One risk in the current public conversation is that a systems problem becomes reframed as a legitimacy debate. As services have struggled to keep pace, scrutiny has increasingly focused on cost, prescribing rates, and the role of private provision. In some commentary, this has drifted into suggestions that ADHD is being overdiagnosed, or driven by commercial incentives rather than clinical need.
It is important to be clear here. At this time, there is no evidence that clinicians are broadly diagnosing or prescribing out of convenience or disregard for clinical standards. What the evidence does point to is a fragmented system in which private provision has expanded rapidly to fill NHS gaps, sometimes faster than regulatory and commissioning frameworks have adapted. That is a question of governance, oversight, and service design, not a failure of diagnostic science.
An additional layer shaping anxiety around diagnosis sits outside healthcare entirely. Wider public debate around disability benefits and employment has intensified in recent years. The number of working-age people receiving health-related or disability benefits has risen significantly, with projections suggesting continued growth. At the same time, phrases such as “if you can work, you should work” have become more prominent in policy discussions about welfare reform and labour market participation.
These debates are not about ADHD or autism specifically, and they are separate from the clinical review of diagnostic pathways. Even so, they form part of the backdrop against which people interpret headlines about rising disability diagnoses. For individuals navigating assessment or living with a diagnosis, it can feel as though questions about work, benefits, and public spending are quietly bleeding into doubts about legitimacy, even when the clinical evidence base remains unchanged.
In my clinical work, I have seen the consequences of delayed and fragmented care daily: heightened anxiety, burnout, educational breakdown, relationship strain, and a gradual erosion of trust in healthcare systems. Early, accurate diagnosis does not create these problems; it helps people understand them and begin addressing them.

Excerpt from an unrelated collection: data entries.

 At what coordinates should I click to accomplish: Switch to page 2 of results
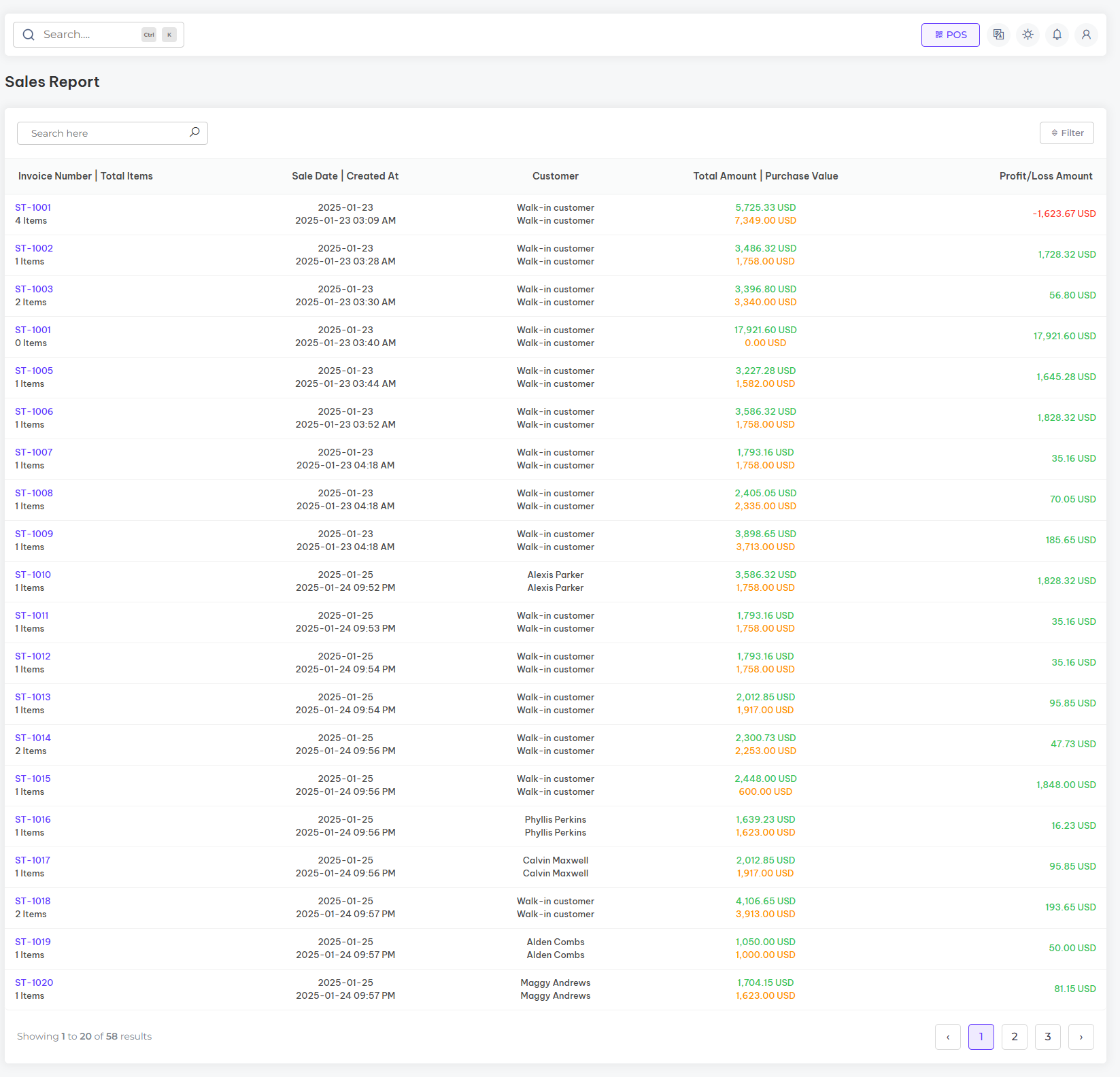(x=1014, y=1037)
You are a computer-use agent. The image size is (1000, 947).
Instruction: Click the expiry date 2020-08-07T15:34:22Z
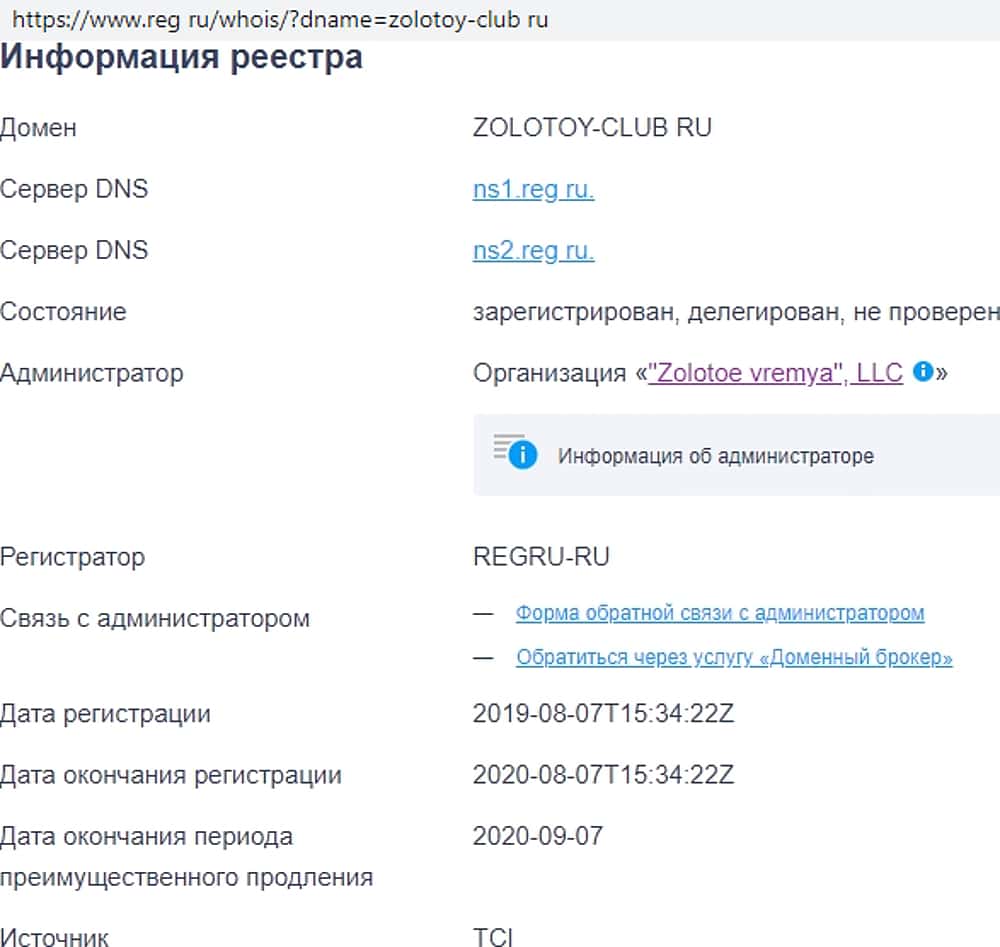(604, 775)
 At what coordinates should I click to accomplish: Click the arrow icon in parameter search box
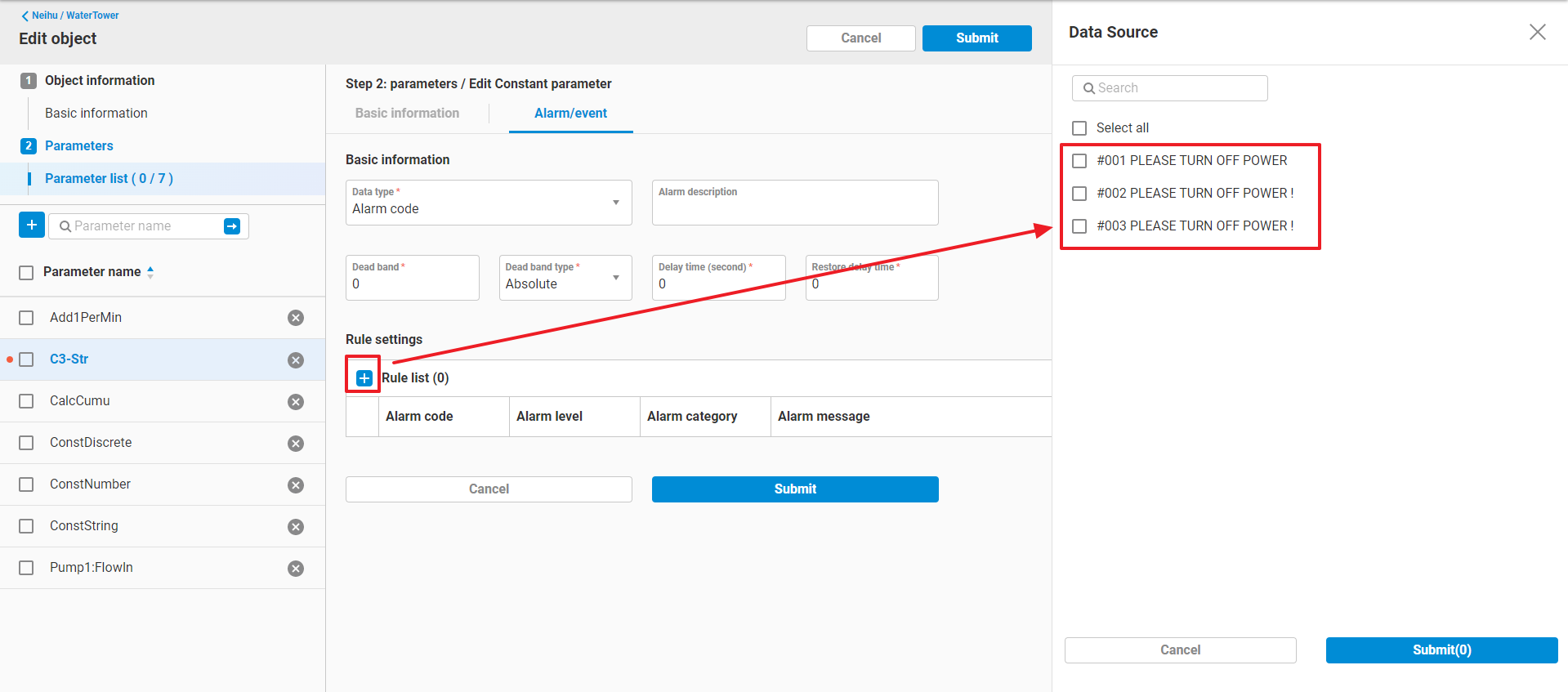[232, 226]
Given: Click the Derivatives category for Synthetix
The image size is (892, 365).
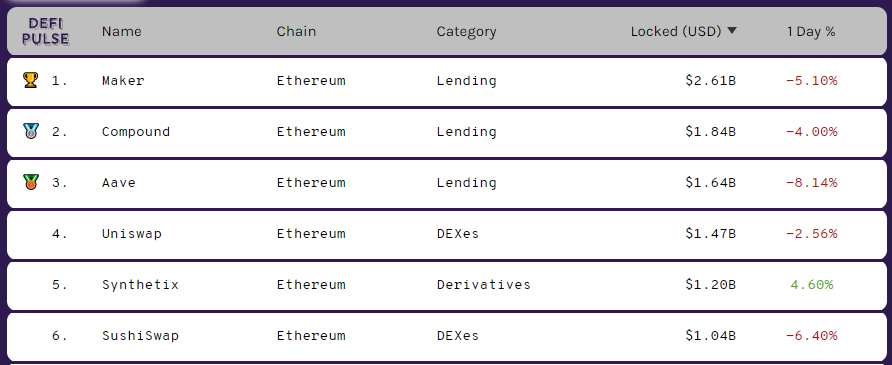Looking at the screenshot, I should [x=484, y=284].
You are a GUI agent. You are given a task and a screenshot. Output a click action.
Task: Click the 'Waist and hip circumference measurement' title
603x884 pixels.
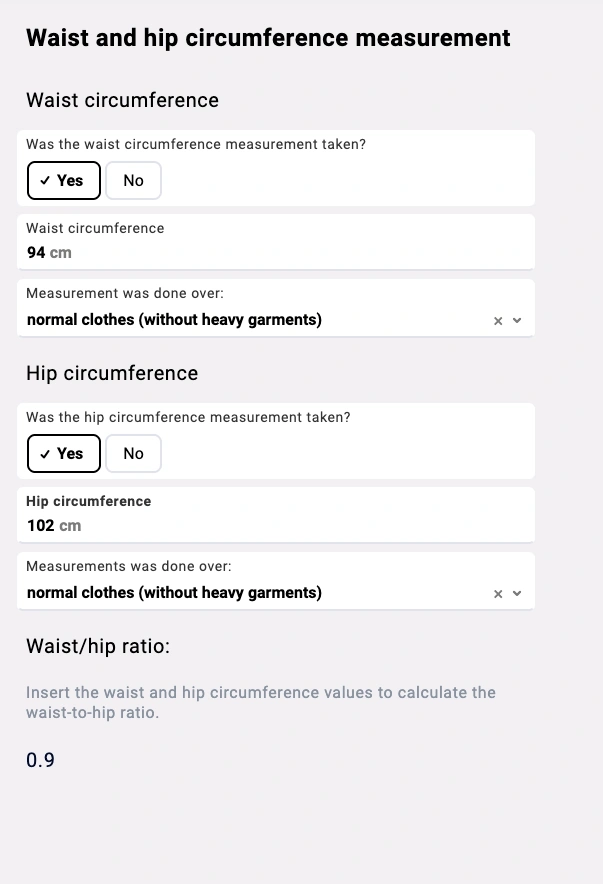click(x=267, y=37)
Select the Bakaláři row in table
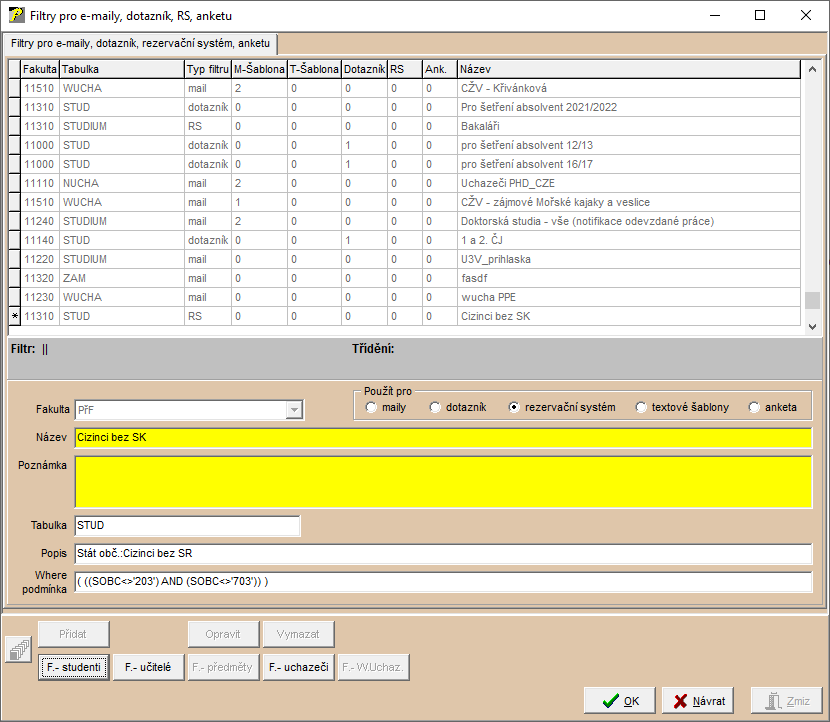Screen dimensions: 830x722 point(480,126)
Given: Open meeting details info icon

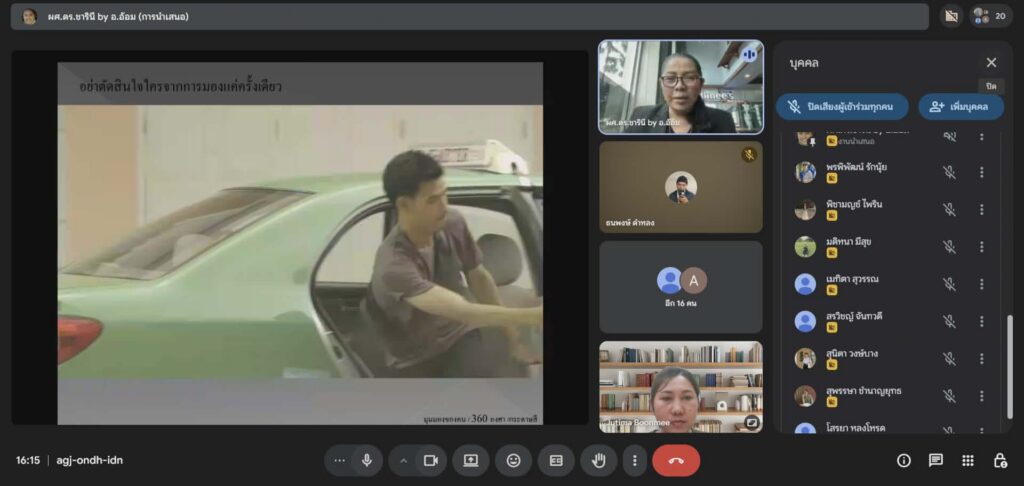Looking at the screenshot, I should (x=904, y=460).
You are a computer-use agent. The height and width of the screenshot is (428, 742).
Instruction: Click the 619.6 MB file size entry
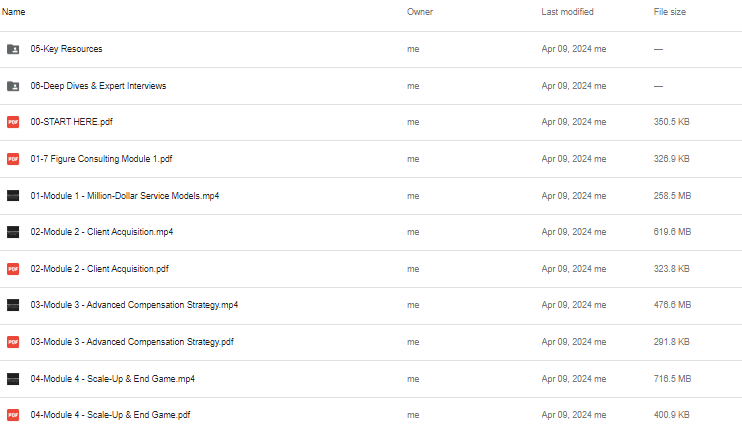[x=672, y=232]
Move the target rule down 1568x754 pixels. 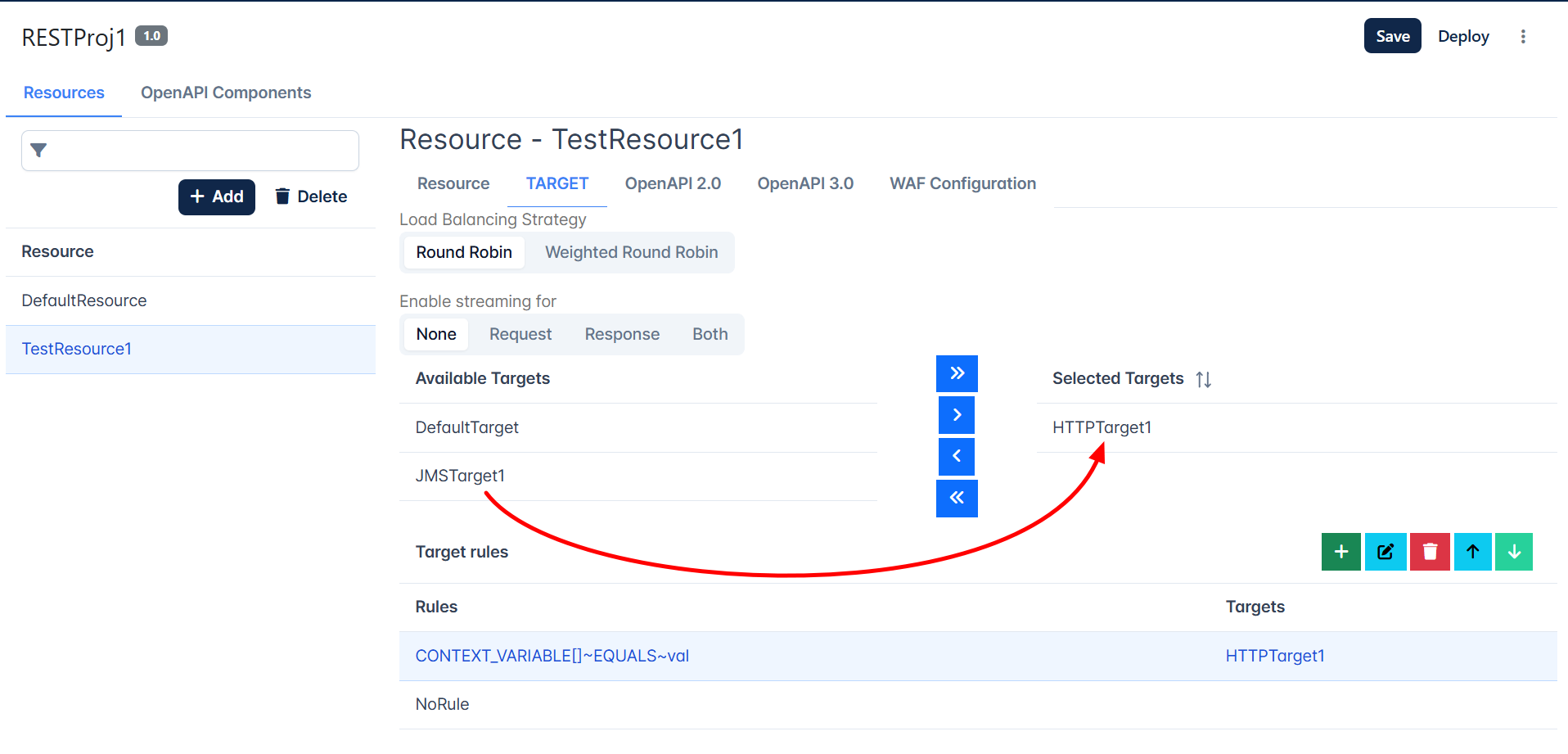coord(1514,552)
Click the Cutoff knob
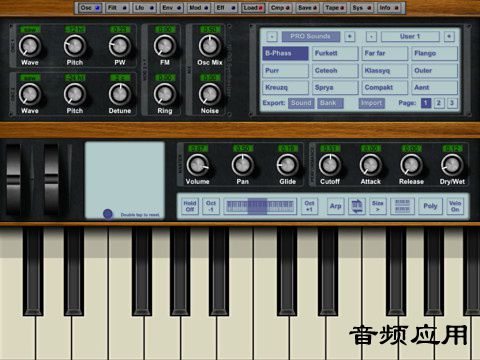Image resolution: width=480 pixels, height=360 pixels. pyautogui.click(x=330, y=165)
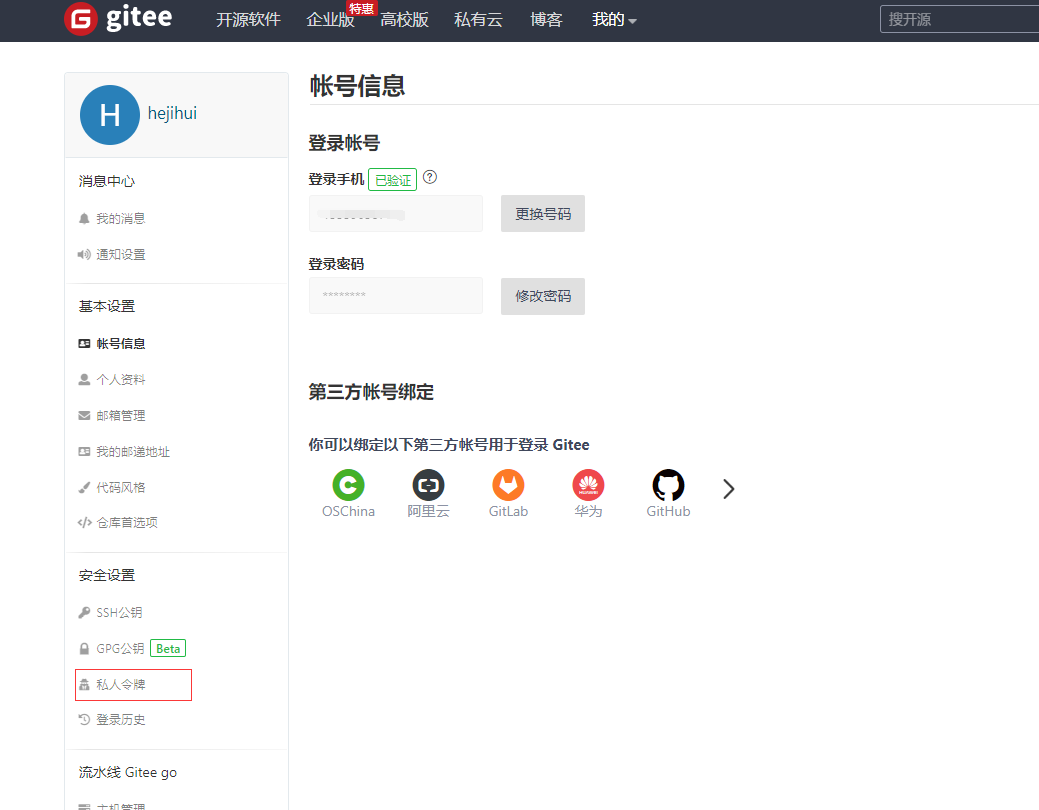Show more third-party accounts with right chevron

pyautogui.click(x=729, y=488)
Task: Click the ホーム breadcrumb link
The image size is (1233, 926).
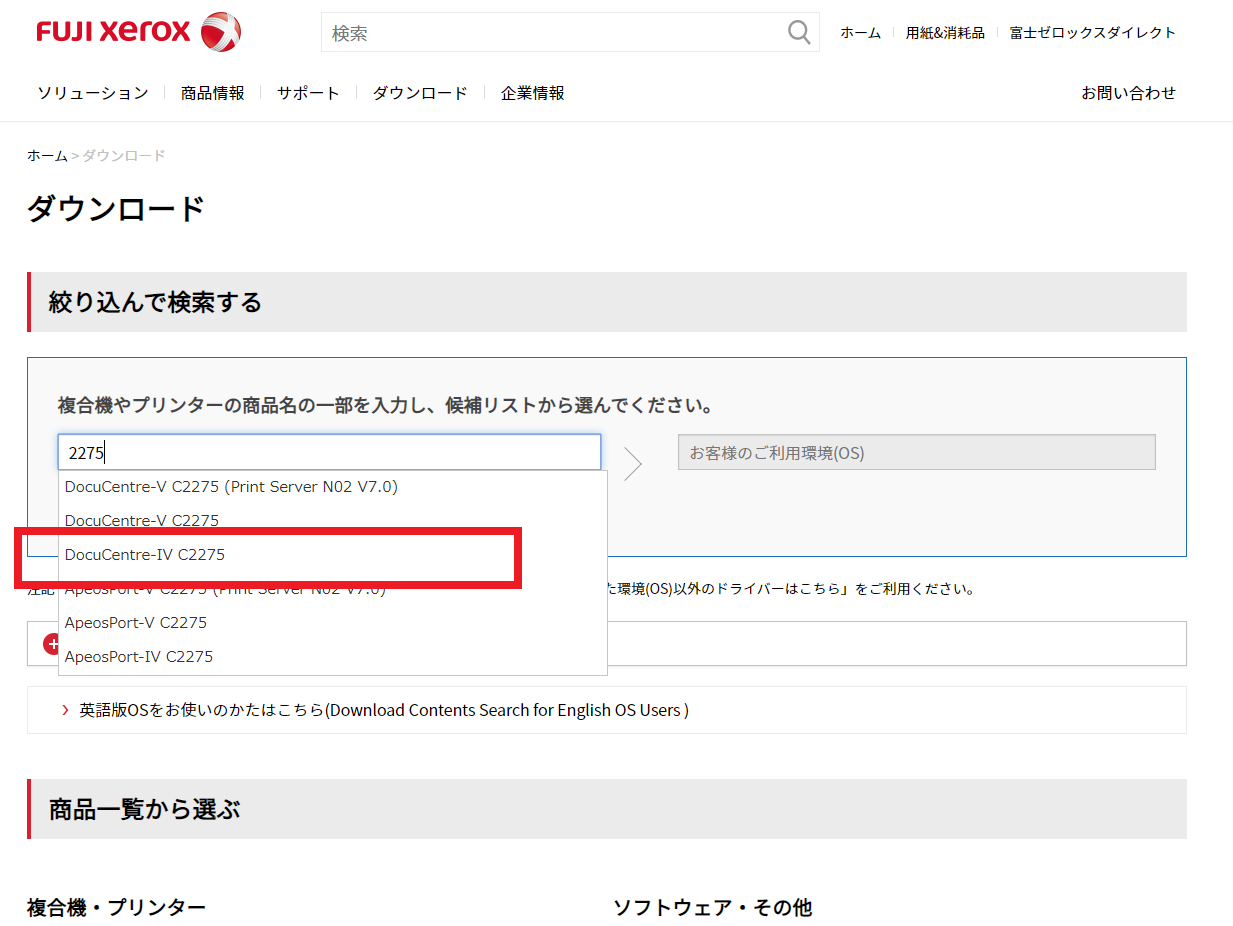Action: click(47, 156)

That is why quality matters. High-standard assessments, aligned with NICE guidance, conducted by appropriately qualified clinicians, and supported by robust post-diagnostic planning are central to addressing the pressures that prompted the review.
For those waiting for assessment, those already diagnosed, and those supporting them, several points worth holding onto. There is no proposal to invalidate diagnoses. The current review concerns access and delivery, not identity, and your diagnosis of ADHD and autism remains clinically recognised and evidence-based. That said, access to assessment, treatment, and post-diagnostic support may continue to vary in the short term depending on local service capacity.
Continuity of care matters just as much as speed. Asking informed questions about pathways, prescribing, follow-up, and support can make a meaningful difference, particularly when navigating the interface between NHS and private services. Policy reviews take time, and when change does occur, it almost always targets service models rather than clinical definitions.
The growing conversation around ADHD and autism reflects something important: people are finally speaking openly about neurodevelopmental differences, mental health, and support needs. That conversation requires nuance. If we respond to stretched services by questioning diagnoses rather than strengthening pathways, we risk silencing individuals who have waited far too long to be understood.